Computational Study of HCV p7 Channel: Insight into a New Strategy for HCV Inhibitor Design.
Interdiscip Sci
; 11(2): 292-299, 2019 Jun.
Article
em En
| MEDLINE
| ID: mdl-30194627
HCV p7 protein is a cation-selective ion channel, playing an essential role during the life cycle of HCV viruses. To understand the cation-selective mechanism, we constructed a hexameric model in lipid bilayers of HCV p7 protein for HCB JFH-1 strain, genotype 2a. In this structural model, His9 and Val6 were key factors for the HCV cation-selective ion channel. The histidine residues at position 9 in the hexameric model formed a first gate for HCV p7 channel, acting as a selectivity filter for cations.

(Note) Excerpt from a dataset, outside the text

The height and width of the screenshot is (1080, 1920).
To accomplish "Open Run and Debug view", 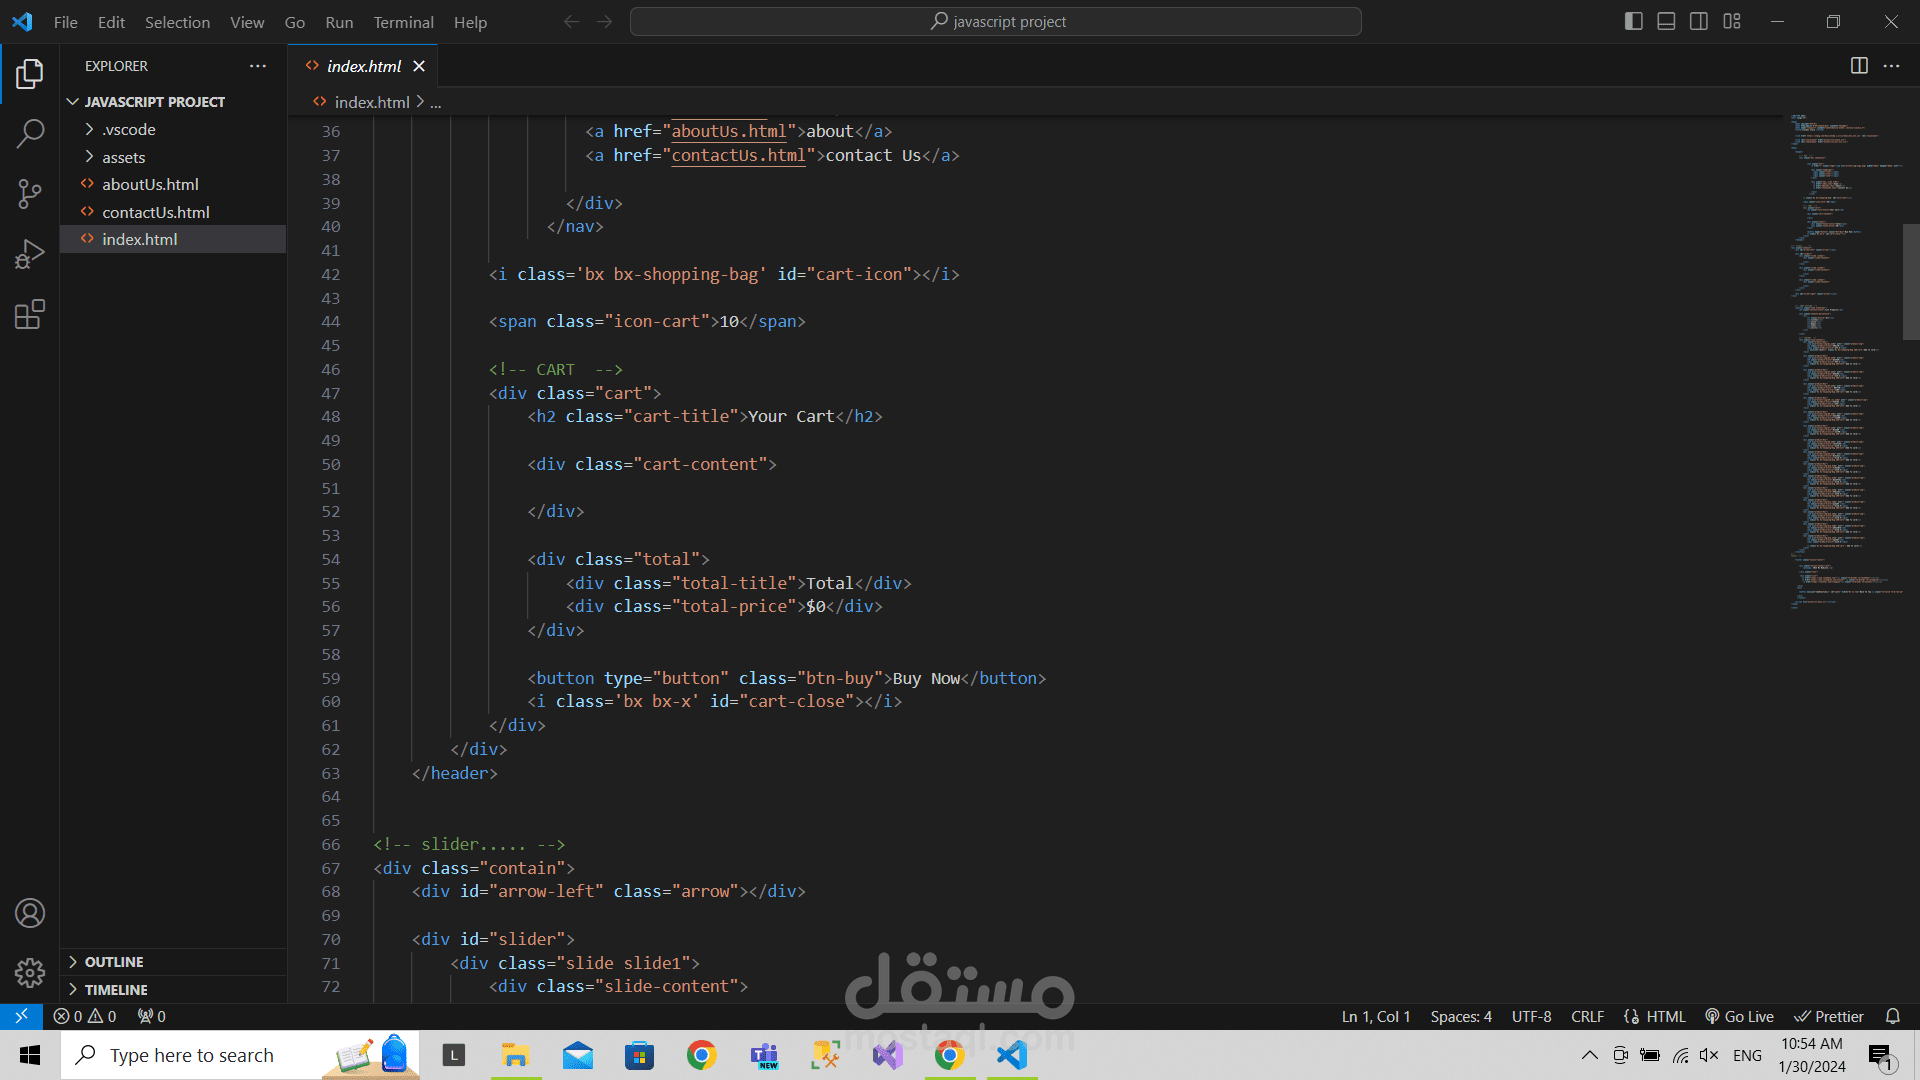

The valines mentioned above formed a second gate for HCV p7 channel, serving as a hydrophobic filter for the dehydrated cations. The binding pocket for the channel blockers, e.g., amantadine and rimantadine, was composed of residues 20-26 in H2 helix and 52-60 in H3 helix in i + 2 monomer. However, the molecular volumes for both amantadine and rimantadine were too small for the binding pocket of HCV p7 channel. Thus, designing a compound similar with rimantadine and having much larger volume would be an effective strategy for discovering inhibitors against HCV p7 channel. To achieve this point, we used rimantadine as a structural template to search ChEMBL database for the candidates employing favorable binding affinities to HCV p7 channel. As a result, six candidates were identified to have potential to be novel inhibitors against HCV p7 channel.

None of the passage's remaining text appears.